Given exercise: Copy the material below, substituting "screen capture" for each "screenshot" and keeping everything else unchanged. Leave the pictures out.

______

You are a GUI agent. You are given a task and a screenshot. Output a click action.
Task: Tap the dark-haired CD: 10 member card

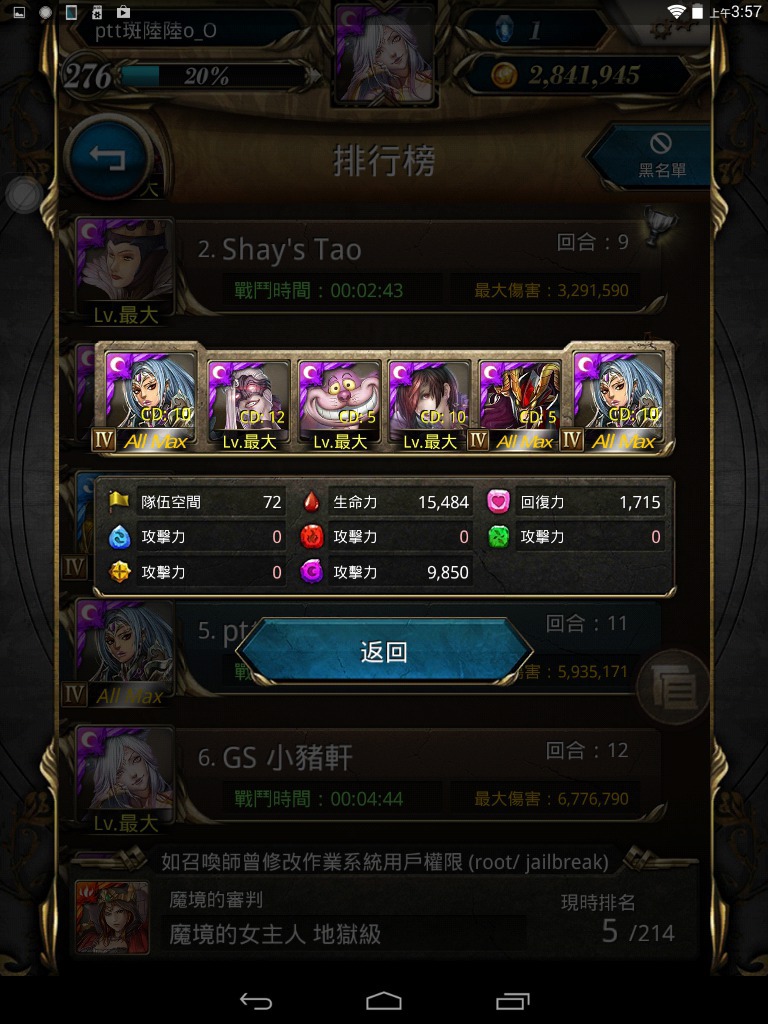(x=429, y=405)
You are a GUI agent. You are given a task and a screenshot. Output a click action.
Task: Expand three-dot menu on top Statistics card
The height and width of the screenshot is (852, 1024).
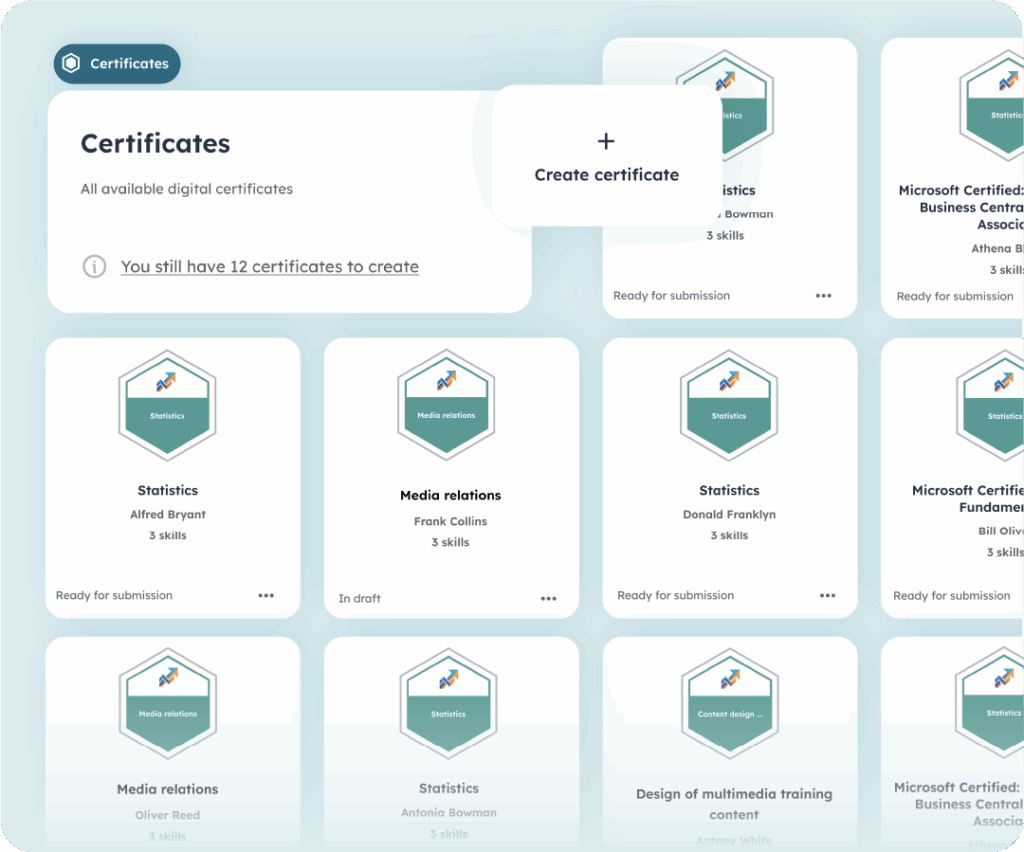[x=823, y=296]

______

Exercise solution:
You are a GUI agent. You are given a task and a screen capture. Output a click action.
Task: Tap the dark-haired CD: 10 member card

(x=429, y=405)
You are a GUI agent. You are given a task and a screen capture. Output a click action.
Task: Expand three-dot menu on top Statistics card
The height and width of the screen capture is (852, 1024).
[x=823, y=296]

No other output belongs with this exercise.